Artikel 7 Algemene bouwregels
7.1 Afstand bebouwing tot waterlopen
In verband met het toezicht en onderhoud van boezemwater en (hoofd)watergangen (beide bestemd tot Water mag er binnen de beschermingszone geen bebouwing worden geprojecteerd. Tot de beschermingszone voor boezemwater en hoofdwatergangen, als bedoeld in de keur waterbeheer van de waterbeheerder, worden gerekend de stroken grond ter breedte van 5 meter landinwaarts gemeten vanaf de bovenkant van de taluds. Voor alle andere watergangen geldt een breedte van 2 meter.

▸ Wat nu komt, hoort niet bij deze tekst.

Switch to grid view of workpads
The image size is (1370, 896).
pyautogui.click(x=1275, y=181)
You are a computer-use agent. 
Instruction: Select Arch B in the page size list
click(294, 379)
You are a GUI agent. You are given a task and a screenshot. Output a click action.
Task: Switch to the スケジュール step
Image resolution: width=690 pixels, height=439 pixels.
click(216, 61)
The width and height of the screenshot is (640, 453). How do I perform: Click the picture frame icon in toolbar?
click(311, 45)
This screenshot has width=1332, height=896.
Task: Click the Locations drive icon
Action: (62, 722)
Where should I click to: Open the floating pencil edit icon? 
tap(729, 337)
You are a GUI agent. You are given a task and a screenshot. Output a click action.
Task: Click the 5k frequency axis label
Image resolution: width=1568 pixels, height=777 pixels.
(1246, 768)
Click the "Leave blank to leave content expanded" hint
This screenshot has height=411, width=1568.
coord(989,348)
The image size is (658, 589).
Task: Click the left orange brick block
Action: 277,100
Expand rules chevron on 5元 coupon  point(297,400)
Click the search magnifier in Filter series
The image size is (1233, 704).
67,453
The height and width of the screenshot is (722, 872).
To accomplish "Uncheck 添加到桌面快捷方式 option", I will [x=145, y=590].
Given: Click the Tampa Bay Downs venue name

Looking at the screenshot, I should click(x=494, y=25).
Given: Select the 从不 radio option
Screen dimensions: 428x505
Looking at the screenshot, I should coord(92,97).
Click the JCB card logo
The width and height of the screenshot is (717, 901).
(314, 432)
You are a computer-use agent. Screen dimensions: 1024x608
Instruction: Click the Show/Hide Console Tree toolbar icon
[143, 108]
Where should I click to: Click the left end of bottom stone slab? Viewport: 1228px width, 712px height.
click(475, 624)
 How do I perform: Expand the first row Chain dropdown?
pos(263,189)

Artikel 8 Algemene afwijkingsregels
8.1 Gebouwen voor openbaar nut
Burgemeester en wethouders kunnen, voor zover niet reeds op grond van een andere bepaling ontheffing kan worden verleend, ontheffing verlenen van het plan voor het bouwen van niet voor bewoning bestemde gebouwtjes van openbaar nut, zoals telefooncellen, wachthuisjes, gasreduceerstations en schakelstations, mits de inhoud niet meer bedraagt dan 50 m3 en de goothoogte niet meer dan 3 m.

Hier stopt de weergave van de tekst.